International Journal of Cell Cloning, Vol 9, 65-77, Copyright © 1991 by AlphaMed Press
Gamma-irradiated peripheral blood mononuclear cells can express LAK activity
AS Chong, DE Bier, WJ Grimes and EM Hersh
Department of General Surgery, Rush-Presbyterian-St. Luke's Medical Center, Chicago, Illinois.
Peripheral blood mononuclear cells (PBMC) irradiated with high dose
gamma-radiation (1000-5000 rad) are commonly used as feeder cells during
the cloning of T lymphocytes, natural killer (NK) and lymphokine activated
killer (LAK) cells. We report here that such gamma-irradiated PBMC can be
stimulated with interleukin 2 (IL-2) to express the ability to lyse a
variety of tumor cell targets. The non-major histocompatibility complex
(MHC) restricted cytotoxicity demonstrated by irradiated PBMC is, however,
lower than that expressed by their non- irradiated counterparts.
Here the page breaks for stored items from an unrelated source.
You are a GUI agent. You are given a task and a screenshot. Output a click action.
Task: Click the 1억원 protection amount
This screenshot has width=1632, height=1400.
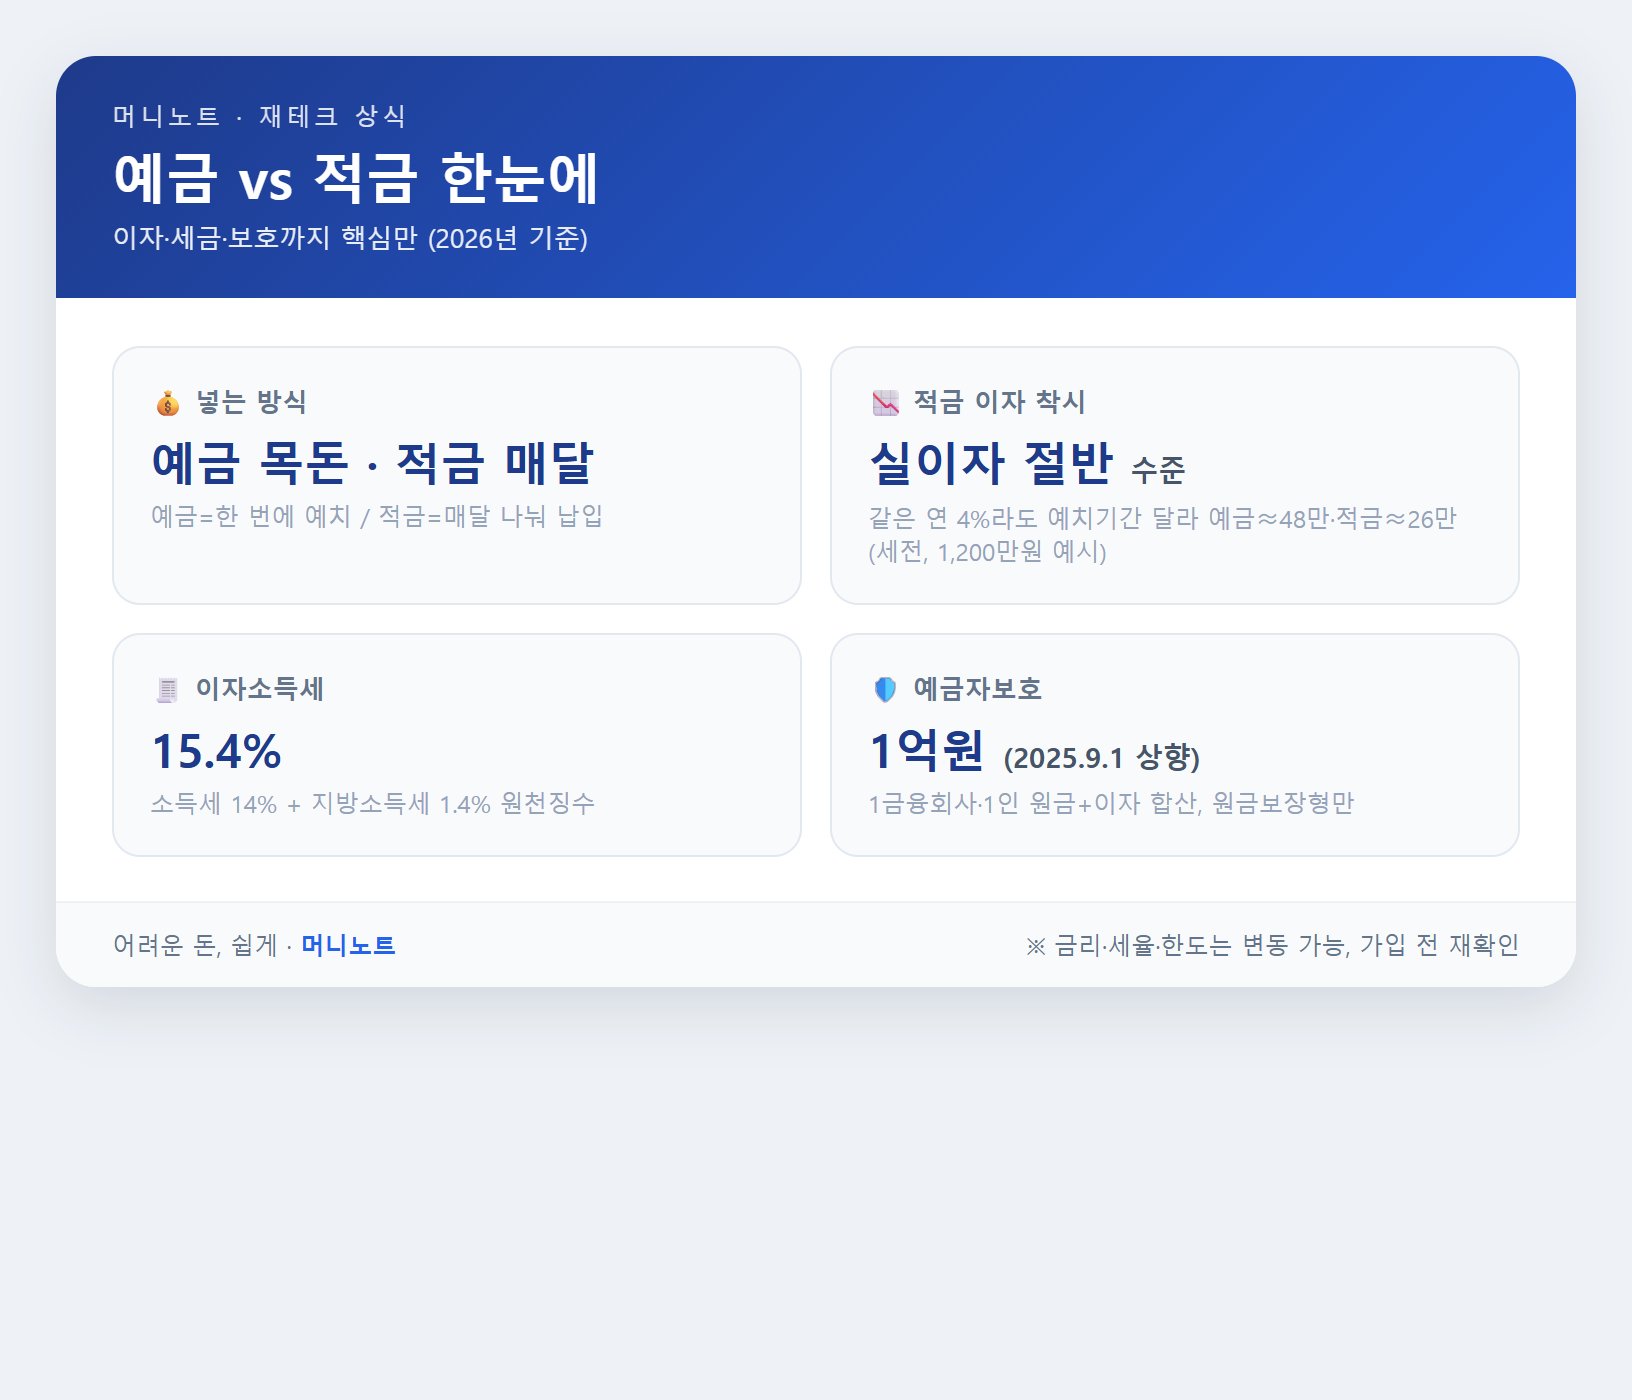927,750
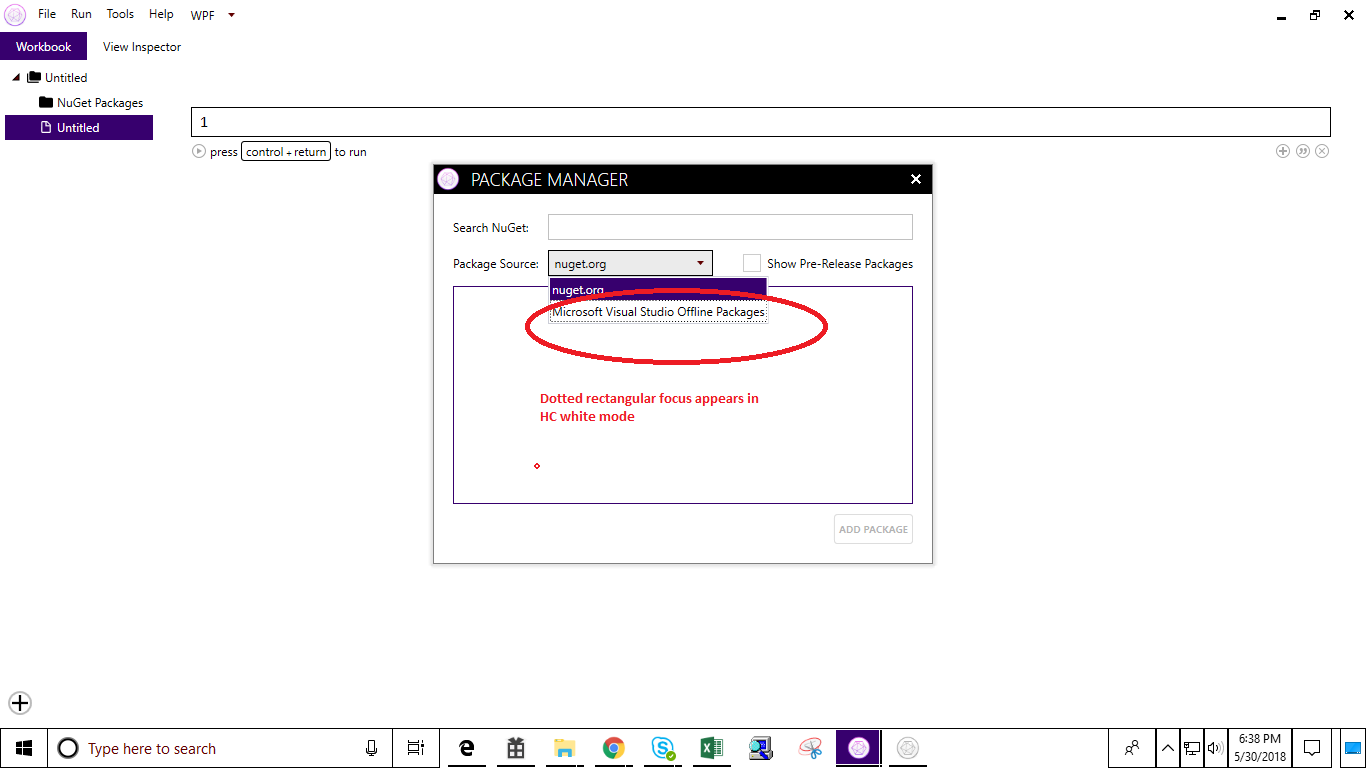Click the add workbook plus icon bottom left

pyautogui.click(x=20, y=703)
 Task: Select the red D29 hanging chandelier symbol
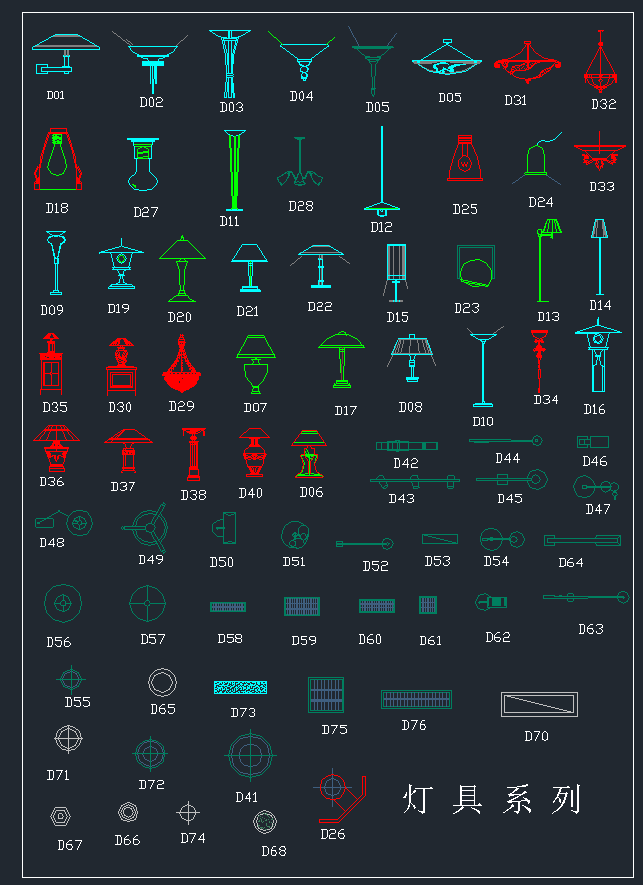tap(182, 366)
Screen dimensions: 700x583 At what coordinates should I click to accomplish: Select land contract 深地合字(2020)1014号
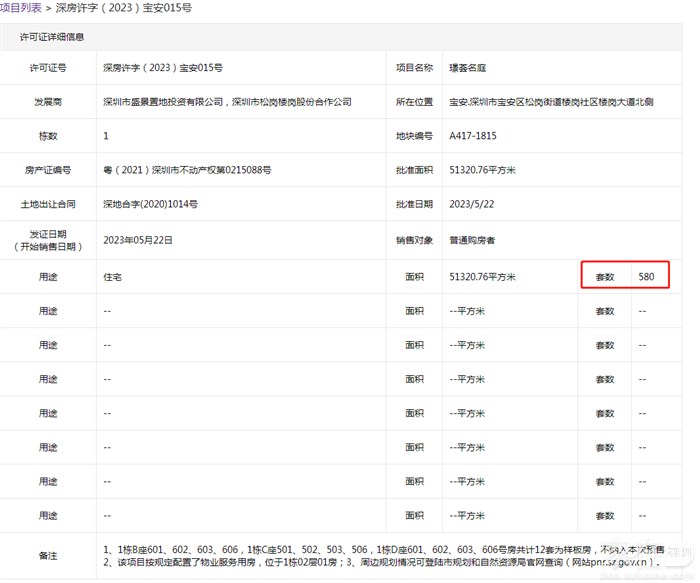point(150,204)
The
numbers of viable, gamma-irradiated LAK cells are significantly increased
by the addition of the mitogen, phytohemagglutinin (PHA). Purification of
the gamma-irradiated cells expressing cytotoxic activity by flow cytometry
determined that the effector cells were predominantly CD3- cells, although
some CD3+ cells also expressed moderate LAK activity. The ability of
gamma-irradiated cells to proliferate in the presence of PHA alone, or with
IL-2 + PHA, was maximal at day 4-5; but proliferation, as detected by
3H-thymidine uptake, was not detectable beyond 12-15 days of in vitro
culture. Because many of the LAK, T cell and NK cell cloning procedures
require the presence of feeder layers, growth factors (usually IL-2) and
mitogens, the presence of residual feeder cells expressing cytotoxic
activity may affect the specificity of such clones. Thus, efforts should be
made to ensure that such gamma-radiation-resistant cells capable of
expressing cytotoxic activity are completely eliminated before the cloned
cells are used for further experiments.